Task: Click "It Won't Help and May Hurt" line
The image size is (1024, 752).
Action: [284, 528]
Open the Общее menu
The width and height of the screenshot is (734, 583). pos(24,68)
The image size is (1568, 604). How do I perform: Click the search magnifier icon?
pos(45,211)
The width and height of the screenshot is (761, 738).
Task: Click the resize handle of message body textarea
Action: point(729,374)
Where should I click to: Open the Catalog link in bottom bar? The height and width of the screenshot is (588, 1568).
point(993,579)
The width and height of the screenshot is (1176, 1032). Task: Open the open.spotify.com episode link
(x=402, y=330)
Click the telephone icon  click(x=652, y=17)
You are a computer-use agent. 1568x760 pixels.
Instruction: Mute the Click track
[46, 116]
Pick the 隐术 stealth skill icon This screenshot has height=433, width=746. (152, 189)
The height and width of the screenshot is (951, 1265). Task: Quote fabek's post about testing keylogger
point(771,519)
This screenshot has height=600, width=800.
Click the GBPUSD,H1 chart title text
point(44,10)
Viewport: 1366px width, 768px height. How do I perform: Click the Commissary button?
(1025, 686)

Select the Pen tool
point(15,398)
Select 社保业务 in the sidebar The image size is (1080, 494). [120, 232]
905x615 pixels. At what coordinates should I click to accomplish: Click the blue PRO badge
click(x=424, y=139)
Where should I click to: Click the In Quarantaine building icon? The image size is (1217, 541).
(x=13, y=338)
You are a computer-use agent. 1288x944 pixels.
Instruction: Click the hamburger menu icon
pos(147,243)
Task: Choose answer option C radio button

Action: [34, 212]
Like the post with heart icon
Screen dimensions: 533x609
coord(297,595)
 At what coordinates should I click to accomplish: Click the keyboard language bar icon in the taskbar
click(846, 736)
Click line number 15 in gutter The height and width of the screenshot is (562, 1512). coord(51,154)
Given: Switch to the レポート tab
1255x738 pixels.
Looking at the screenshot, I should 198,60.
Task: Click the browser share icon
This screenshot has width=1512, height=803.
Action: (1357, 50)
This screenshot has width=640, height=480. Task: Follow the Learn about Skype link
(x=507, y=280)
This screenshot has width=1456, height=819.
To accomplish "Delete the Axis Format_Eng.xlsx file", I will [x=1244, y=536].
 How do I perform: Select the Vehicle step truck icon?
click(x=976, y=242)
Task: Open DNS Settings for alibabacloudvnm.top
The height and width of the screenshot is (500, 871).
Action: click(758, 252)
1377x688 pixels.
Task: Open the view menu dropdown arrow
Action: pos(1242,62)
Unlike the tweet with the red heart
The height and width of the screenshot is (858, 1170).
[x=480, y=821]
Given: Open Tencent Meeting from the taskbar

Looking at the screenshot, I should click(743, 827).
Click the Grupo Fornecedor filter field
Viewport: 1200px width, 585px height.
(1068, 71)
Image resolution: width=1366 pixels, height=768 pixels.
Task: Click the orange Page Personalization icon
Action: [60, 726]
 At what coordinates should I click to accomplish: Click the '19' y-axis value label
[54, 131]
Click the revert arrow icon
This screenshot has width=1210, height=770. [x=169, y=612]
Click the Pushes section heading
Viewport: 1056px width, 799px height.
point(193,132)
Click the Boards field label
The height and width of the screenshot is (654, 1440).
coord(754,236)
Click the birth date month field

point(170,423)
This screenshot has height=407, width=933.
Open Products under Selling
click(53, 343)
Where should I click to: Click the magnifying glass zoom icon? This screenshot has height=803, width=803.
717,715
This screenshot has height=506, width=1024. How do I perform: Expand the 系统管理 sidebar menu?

— Your goal —
Copy the records above without changing anything.

— Result —
Task: Click "It Won't Help and May Hurt" line
The image size is (1024, 752).
Action: [284, 528]
Open the Общее menu
The width and height of the screenshot is (734, 583). pos(24,68)
The image size is (1568, 604). How do I perform: Click the search magnifier icon?
pos(45,211)
The width and height of the screenshot is (761, 738).
Task: Click the resize handle of message body textarea
Action: point(729,374)
Where should I click to: Open the Catalog link in bottom bar? The height and width of the screenshot is (588, 1568).
point(993,579)
The width and height of the screenshot is (1176, 1032). Task: Open the open.spotify.com episode link
(x=402, y=330)
Click the telephone icon  click(x=652, y=17)
You are a computer-use agent. 1568x760 pixels.
Instruction: Mute the Click track
[46, 116]
Pick the 隐术 stealth skill icon This screenshot has height=433, width=746. (152, 189)
The height and width of the screenshot is (951, 1265). Task: Quote fabek's post about testing keylogger
point(771,519)
This screenshot has height=600, width=800.
Click the GBPUSD,H1 chart title text
point(44,10)
Viewport: 1366px width, 768px height. How do I perform: Click the Commissary button?
(1025, 686)

Select the Pen tool
point(15,398)
Select 社保业务 in the sidebar The image size is (1080, 494). [120, 232]
905x615 pixels. At what coordinates should I click to accomplish: Click the blue PRO badge
click(x=424, y=139)
Where should I click to: Click the In Quarantaine building icon? The image size is (1217, 541).
(x=13, y=338)
You are a computer-use agent. 1288x944 pixels.
Instruction: Click the hamburger menu icon
pos(147,243)
Task: Choose answer option C radio button

Action: [34, 212]
Like the post with heart icon
Screen dimensions: 533x609
coord(297,595)
 At what coordinates should I click to accomplish: Click the keyboard language bar icon in the taskbar
click(846, 736)
Click line number 15 in gutter The height and width of the screenshot is (562, 1512). coord(51,154)
Given: Switch to the レポート tab
1255x738 pixels.
Looking at the screenshot, I should 198,60.
Task: Click the browser share icon
This screenshot has width=1512, height=803.
Action: (1357, 50)
This screenshot has width=640, height=480. Task: Follow the Learn about Skype link
(x=507, y=280)
This screenshot has width=1456, height=819.
To accomplish "Delete the Axis Format_Eng.xlsx file", I will [x=1244, y=536].
 How do I perform: Select the Vehicle step truck icon?
click(x=976, y=242)
Task: Open DNS Settings for alibabacloudvnm.top
The height and width of the screenshot is (500, 871).
Action: click(758, 252)
1377x688 pixels.
Task: Open the view menu dropdown arrow
Action: pos(1242,62)
Unlike the tweet with the red heart
The height and width of the screenshot is (858, 1170).
[x=480, y=821]
Given: Open Tencent Meeting from the taskbar

Looking at the screenshot, I should click(743, 827).
Click the Grupo Fornecedor filter field
Viewport: 1200px width, 585px height.
(1068, 71)
Image resolution: width=1366 pixels, height=768 pixels.
Task: Click the orange Page Personalization icon
Action: [60, 726]
 At what coordinates should I click to accomplish: Click the '19' y-axis value label
[54, 131]
Click the revert arrow icon
This screenshot has width=1210, height=770. [x=169, y=612]
Click the Pushes section heading
Viewport: 1056px width, 799px height.
point(193,132)
Click the Boards field label
The height and width of the screenshot is (654, 1440).
coord(754,236)
Click the birth date month field

point(170,423)
This screenshot has height=407, width=933.
Open Products under Selling
click(53, 343)
Where should I click to: Click the magnifying glass zoom icon? This screenshot has height=803, width=803.
717,715
This screenshot has height=506, width=1024. How do I perform: Expand the 系统管理 sidebar menu?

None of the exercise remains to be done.